For poisoning the well, "bizzare" and "cult" function nicely.  I see the exact opposite, that is, the bizarreness of what Bauder calls "regular," which I will later demonstrate in this analysis of his presentation.  I wouldn't express kingdom teaching like Graves does.  However, I have no problem with someone saying he believes that Christ's churches are His kingdom on earth in the age in which we live.  I could explain that and prove it from scripture.  Graves goes beyond a scriptural comfort level for me, but I share his seriousness about the place of the Lord's church on earth in this age, which contrasts with whom I consider "Protestant Baptists."
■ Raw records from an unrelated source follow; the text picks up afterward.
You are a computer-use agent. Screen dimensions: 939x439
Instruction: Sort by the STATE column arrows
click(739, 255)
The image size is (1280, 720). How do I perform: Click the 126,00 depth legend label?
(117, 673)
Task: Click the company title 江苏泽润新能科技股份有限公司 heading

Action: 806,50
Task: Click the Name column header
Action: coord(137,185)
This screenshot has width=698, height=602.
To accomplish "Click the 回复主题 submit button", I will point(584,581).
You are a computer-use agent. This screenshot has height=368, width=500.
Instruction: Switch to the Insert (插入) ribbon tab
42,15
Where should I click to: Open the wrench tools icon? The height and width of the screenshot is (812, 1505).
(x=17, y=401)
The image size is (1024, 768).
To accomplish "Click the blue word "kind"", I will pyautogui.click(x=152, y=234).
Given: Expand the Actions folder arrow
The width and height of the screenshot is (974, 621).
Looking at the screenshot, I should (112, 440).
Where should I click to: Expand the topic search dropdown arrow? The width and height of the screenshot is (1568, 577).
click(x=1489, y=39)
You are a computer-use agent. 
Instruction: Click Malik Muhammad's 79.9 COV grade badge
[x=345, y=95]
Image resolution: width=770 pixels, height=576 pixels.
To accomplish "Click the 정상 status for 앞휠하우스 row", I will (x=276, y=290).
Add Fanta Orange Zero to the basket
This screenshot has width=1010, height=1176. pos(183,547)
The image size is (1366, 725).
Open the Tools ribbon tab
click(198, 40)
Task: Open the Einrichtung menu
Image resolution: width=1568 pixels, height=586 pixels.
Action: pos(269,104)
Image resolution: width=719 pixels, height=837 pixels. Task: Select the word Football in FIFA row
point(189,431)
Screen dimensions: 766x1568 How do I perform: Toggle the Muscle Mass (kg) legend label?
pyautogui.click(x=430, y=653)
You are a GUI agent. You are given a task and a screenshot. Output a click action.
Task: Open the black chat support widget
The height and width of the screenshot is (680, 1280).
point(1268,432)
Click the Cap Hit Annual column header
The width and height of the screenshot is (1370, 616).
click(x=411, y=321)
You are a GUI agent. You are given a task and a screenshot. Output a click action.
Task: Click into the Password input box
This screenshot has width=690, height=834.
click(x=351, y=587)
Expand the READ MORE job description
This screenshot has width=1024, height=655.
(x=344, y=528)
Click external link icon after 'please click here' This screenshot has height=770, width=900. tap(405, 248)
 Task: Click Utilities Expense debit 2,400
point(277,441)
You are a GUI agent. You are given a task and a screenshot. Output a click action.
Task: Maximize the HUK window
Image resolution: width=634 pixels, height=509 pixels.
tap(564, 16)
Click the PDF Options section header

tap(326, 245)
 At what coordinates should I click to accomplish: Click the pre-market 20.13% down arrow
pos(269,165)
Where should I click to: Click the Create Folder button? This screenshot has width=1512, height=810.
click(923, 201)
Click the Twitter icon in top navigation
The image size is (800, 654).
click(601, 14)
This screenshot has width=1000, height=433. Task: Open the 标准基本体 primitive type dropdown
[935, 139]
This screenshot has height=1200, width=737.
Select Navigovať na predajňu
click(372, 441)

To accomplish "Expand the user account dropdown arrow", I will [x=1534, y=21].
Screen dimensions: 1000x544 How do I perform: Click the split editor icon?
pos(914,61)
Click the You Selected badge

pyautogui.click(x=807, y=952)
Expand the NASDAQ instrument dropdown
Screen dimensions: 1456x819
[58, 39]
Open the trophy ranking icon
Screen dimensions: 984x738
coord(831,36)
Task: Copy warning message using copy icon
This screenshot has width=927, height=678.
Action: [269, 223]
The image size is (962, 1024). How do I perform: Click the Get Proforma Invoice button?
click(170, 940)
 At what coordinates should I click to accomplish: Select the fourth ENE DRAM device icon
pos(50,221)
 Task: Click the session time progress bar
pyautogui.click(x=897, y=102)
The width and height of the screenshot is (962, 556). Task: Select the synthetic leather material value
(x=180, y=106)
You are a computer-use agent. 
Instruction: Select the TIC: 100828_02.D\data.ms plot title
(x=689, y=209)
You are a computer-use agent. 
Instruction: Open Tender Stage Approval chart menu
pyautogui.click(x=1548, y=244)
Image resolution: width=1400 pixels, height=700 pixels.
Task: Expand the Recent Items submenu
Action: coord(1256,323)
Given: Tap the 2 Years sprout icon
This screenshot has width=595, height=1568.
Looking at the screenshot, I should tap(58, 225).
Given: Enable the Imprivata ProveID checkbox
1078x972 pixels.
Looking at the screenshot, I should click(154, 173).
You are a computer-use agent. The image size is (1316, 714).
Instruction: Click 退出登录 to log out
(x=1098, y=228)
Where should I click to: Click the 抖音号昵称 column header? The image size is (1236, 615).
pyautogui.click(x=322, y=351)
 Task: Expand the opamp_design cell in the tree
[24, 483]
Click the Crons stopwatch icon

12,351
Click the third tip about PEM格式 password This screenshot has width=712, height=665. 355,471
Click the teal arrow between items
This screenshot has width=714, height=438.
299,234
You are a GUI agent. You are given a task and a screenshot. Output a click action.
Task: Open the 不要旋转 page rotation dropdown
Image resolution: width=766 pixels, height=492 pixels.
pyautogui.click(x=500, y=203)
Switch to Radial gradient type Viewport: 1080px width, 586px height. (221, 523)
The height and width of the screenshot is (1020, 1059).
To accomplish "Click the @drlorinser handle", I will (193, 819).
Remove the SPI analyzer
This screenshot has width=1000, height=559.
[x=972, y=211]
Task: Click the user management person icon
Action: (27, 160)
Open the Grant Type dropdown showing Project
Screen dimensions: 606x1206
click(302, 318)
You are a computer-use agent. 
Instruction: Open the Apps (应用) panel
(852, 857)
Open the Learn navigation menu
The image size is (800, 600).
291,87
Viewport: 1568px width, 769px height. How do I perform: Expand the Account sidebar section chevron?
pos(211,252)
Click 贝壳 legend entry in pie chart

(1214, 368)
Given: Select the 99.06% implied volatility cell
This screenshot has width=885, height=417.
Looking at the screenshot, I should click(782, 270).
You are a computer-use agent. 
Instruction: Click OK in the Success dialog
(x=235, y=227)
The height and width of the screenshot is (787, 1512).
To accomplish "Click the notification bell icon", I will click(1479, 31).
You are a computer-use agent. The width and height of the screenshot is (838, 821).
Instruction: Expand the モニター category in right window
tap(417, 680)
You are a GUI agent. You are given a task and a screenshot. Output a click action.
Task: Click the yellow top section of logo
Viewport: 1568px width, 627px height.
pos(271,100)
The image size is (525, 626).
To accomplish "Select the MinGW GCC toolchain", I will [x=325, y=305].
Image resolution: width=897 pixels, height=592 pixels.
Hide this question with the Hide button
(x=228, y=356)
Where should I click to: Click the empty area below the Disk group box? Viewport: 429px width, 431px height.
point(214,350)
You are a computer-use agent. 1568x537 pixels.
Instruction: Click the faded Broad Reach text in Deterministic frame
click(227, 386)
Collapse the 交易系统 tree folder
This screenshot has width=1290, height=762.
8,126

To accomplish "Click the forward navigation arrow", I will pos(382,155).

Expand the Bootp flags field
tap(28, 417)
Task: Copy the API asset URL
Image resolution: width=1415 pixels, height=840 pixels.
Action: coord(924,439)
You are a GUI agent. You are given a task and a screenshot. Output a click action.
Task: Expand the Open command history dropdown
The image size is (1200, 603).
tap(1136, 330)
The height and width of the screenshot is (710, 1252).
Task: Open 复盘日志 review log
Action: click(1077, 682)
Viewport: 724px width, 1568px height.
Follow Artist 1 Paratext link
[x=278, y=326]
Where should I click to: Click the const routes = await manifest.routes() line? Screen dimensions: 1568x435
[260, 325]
A lot of the modern perversion of the gospel corresponds to the lack of connection between the church and the kingdom.  Many problems in churches arise from not seeing the authority by which Jesus operates as King through the church.  Many have never received Him as King and still see themselves as Christians.  This lack of King and kingdom preaching has resulted in many unconverted in professing Baptist churches.  Jesus gave all authority to His church (Matthew 16:18, 28:18-20, Rev 1:19-2:1, Titus 2:15), but churches don't act like it because they are so, so careful to separate the church from the kingdom.

Bauder's first problem with landmarkists is their definition of or understanding of the nature of the word church.  He spends some time explaining its denial of a universal, invisible church (p. 199). He does fine.  When I read material like Bauder writes, I read language that I would not use, so I don't think it represents me.  He often uses the terminology "local churches" and "local church."  That is "regular" for him, but it is peculiar for me.  You don't read "local church" in the Bible.  Why do you think that is?  It's because there is only one church in the Bible and it is local.  The Greek word translated, "church," is ekklesia, and it means, "assembly."  Assembly is always local.  It would be redundant and peculiar to say "local assembly."  It shouldn't be normal for Baptists to say, "local church," because it isn't biblical.  It's normal for Bauder, because he doesn't take his ecclesiology from scripture.  He reads it into scripture.

Bauder says (p. 199) that "dispensationalists begin the church at the Day of Pentecost, while Landmarkers believe that it began with the ministry of John the Baptist."  I'm a dispensationalist too and I believe it began with the ministry of John the Baptist.  The Bible teaches that the church existed before Pentecost.  That is an exegetical position.  Immersed believers were added to the church at Pentecost, which implies the church already existed.  We also know that Jesus sang in the church (Hebrews 2:12).  John Gill wrote concerning this verse:
This is to be understood . . . of the church below; and not of the synagogue of the Jews, but of the disciples of Christ, and of his singing an hymn to God, with and among them, as he did at the institution of the supper, ( Matthew 26:30 ) for though the number of the apostles was but small, yet they made a congregation or church, and which was a pure and glorious one.
Jesus teaches church discipline in Matthew 18:18-20, speaking as if the church already exists.  There is no exegetical basis to say that the church began at Pentecost.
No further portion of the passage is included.